▸ About this task
When copying the data, keep every line exactly the same.

▸ Recorded data
────

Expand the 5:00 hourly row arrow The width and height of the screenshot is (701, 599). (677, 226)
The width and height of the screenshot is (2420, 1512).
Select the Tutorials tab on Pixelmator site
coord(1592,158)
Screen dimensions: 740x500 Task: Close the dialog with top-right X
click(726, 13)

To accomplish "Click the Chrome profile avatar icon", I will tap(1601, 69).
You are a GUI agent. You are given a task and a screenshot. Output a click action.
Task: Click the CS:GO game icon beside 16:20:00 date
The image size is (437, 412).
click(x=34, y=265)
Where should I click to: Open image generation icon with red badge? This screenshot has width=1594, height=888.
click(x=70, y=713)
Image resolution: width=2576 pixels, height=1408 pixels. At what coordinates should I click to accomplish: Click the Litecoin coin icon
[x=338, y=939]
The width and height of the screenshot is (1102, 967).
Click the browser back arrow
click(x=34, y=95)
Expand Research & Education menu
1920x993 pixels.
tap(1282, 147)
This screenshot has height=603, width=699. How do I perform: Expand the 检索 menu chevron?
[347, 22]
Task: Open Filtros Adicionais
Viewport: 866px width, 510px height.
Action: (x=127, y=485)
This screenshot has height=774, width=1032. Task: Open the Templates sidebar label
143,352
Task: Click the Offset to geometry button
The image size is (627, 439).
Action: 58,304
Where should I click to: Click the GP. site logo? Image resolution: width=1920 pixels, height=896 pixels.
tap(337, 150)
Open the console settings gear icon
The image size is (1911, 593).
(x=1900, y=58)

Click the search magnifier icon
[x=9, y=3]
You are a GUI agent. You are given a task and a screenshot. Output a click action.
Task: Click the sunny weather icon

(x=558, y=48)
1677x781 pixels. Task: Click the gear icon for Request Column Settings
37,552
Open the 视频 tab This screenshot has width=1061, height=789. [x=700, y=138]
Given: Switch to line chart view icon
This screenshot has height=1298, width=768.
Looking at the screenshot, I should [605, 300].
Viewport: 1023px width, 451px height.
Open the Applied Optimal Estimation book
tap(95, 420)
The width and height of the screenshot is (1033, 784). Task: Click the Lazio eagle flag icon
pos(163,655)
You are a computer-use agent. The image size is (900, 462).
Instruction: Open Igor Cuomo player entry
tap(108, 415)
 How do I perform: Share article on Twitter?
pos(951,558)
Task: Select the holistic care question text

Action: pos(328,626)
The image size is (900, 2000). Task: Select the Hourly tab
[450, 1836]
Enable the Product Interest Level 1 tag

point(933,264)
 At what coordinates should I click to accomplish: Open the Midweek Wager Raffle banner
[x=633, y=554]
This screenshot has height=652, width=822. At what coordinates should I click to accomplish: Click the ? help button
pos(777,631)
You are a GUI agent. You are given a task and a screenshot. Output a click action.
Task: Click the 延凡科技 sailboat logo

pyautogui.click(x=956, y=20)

────

▸ Task result
Expand the 5:00 hourly row arrow The width and height of the screenshot is (701, 599). (677, 226)
The width and height of the screenshot is (2420, 1512).
Select the Tutorials tab on Pixelmator site
coord(1592,158)
Screen dimensions: 740x500 Task: Close the dialog with top-right X
click(726, 13)

To accomplish "Click the Chrome profile avatar icon", I will tap(1601, 69).
You are a GUI agent. You are given a task and a screenshot. Output a click action.
Task: Click the CS:GO game icon beside 16:20:00 date
The image size is (437, 412).
click(x=34, y=265)
Where should I click to: Open image generation icon with red badge? This screenshot has width=1594, height=888.
click(x=70, y=713)
Image resolution: width=2576 pixels, height=1408 pixels. At what coordinates should I click to accomplish: Click the Litecoin coin icon
[x=338, y=939]
The width and height of the screenshot is (1102, 967).
Click the browser back arrow
click(x=34, y=95)
Expand Research & Education menu
1920x993 pixels.
tap(1282, 147)
This screenshot has height=603, width=699. How do I perform: Expand the 检索 menu chevron?
[347, 22]
Task: Open Filtros Adicionais
Viewport: 866px width, 510px height.
Action: (x=127, y=485)
This screenshot has height=774, width=1032. Task: Open the Templates sidebar label
143,352
Task: Click the Offset to geometry button
The image size is (627, 439).
Action: 58,304
Where should I click to: Click the GP. site logo? Image resolution: width=1920 pixels, height=896 pixels.
tap(337, 150)
Open the console settings gear icon
The image size is (1911, 593).
(x=1900, y=58)

Click the search magnifier icon
[x=9, y=3]
You are a GUI agent. You are given a task and a screenshot. Output a click action.
Task: Click the sunny weather icon

(x=558, y=48)
1677x781 pixels. Task: Click the gear icon for Request Column Settings
37,552
Open the 视频 tab This screenshot has width=1061, height=789. [x=700, y=138]
Given: Switch to line chart view icon
This screenshot has height=1298, width=768.
Looking at the screenshot, I should [605, 300].
Viewport: 1023px width, 451px height.
Open the Applied Optimal Estimation book
tap(95, 420)
The width and height of the screenshot is (1033, 784). Task: Click the Lazio eagle flag icon
pos(163,655)
You are a computer-use agent. The image size is (900, 462).
Instruction: Open Igor Cuomo player entry
tap(108, 415)
 How do I perform: Share article on Twitter?
pos(951,558)
Task: Select the holistic care question text

Action: pos(328,626)
The image size is (900, 2000). Task: Select the Hourly tab
[450, 1836]
Enable the Product Interest Level 1 tag

point(933,264)
 At what coordinates should I click to accomplish: Open the Midweek Wager Raffle banner
[x=633, y=554]
This screenshot has height=652, width=822. At what coordinates should I click to accomplish: Click the ? help button
pos(777,631)
You are a GUI agent. You are given a task and a screenshot. Output a click action.
Task: Click the 延凡科技 sailboat logo

pyautogui.click(x=956, y=20)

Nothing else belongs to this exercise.